What needs to be done: Please copy the records below word for word, leaving out the pictures.

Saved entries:
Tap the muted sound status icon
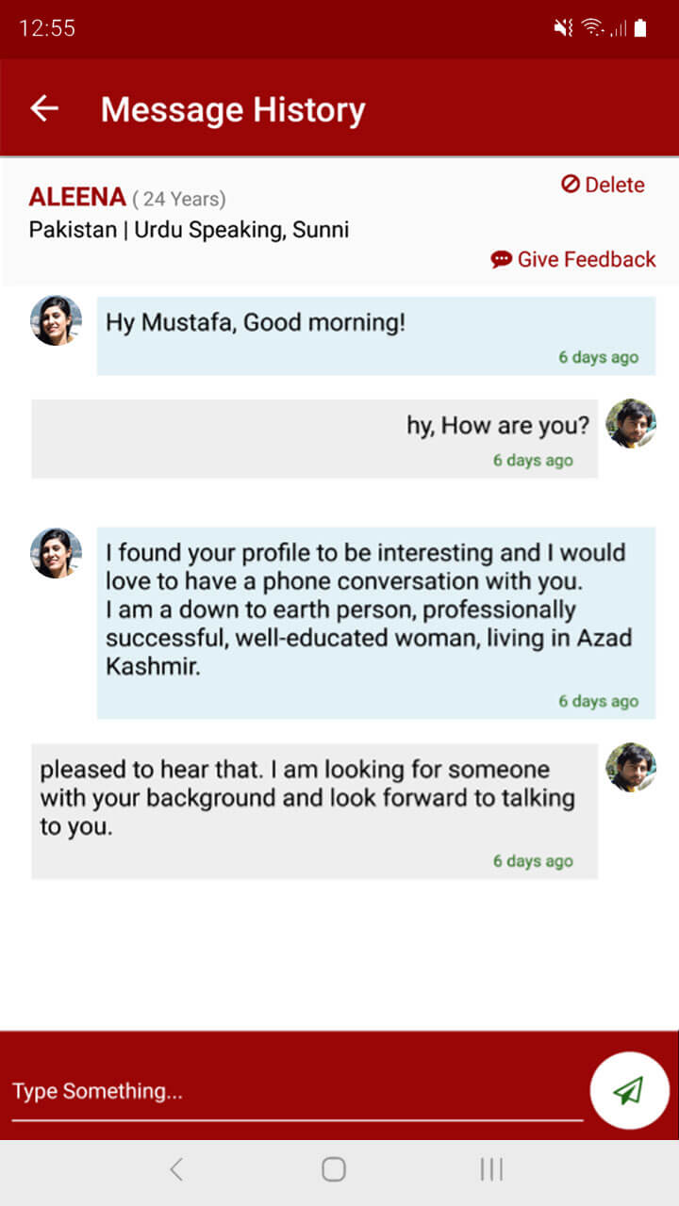This screenshot has width=679, height=1206. [563, 28]
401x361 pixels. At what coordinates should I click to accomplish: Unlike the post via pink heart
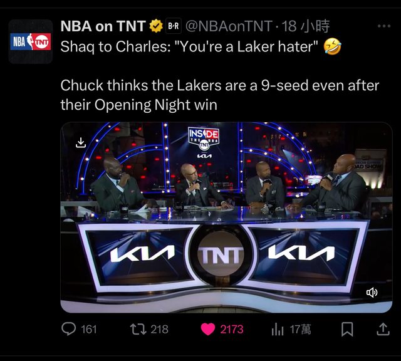208,329
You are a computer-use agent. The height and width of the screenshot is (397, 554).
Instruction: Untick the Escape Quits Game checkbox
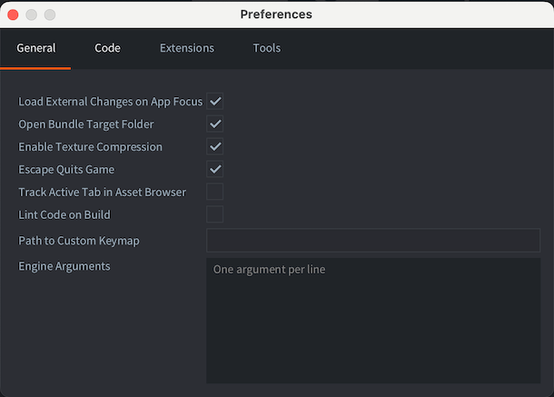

Exercise solution:
Tap the muted sound status icon
This screenshot has width=679, height=1206. [563, 28]
401x361 pixels. At what coordinates should I click to accomplish: Unlike the post via pink heart
208,329
You are a computer-use agent. The height and width of the screenshot is (397, 554).
Instruction: Untick the Escape Quits Game checkbox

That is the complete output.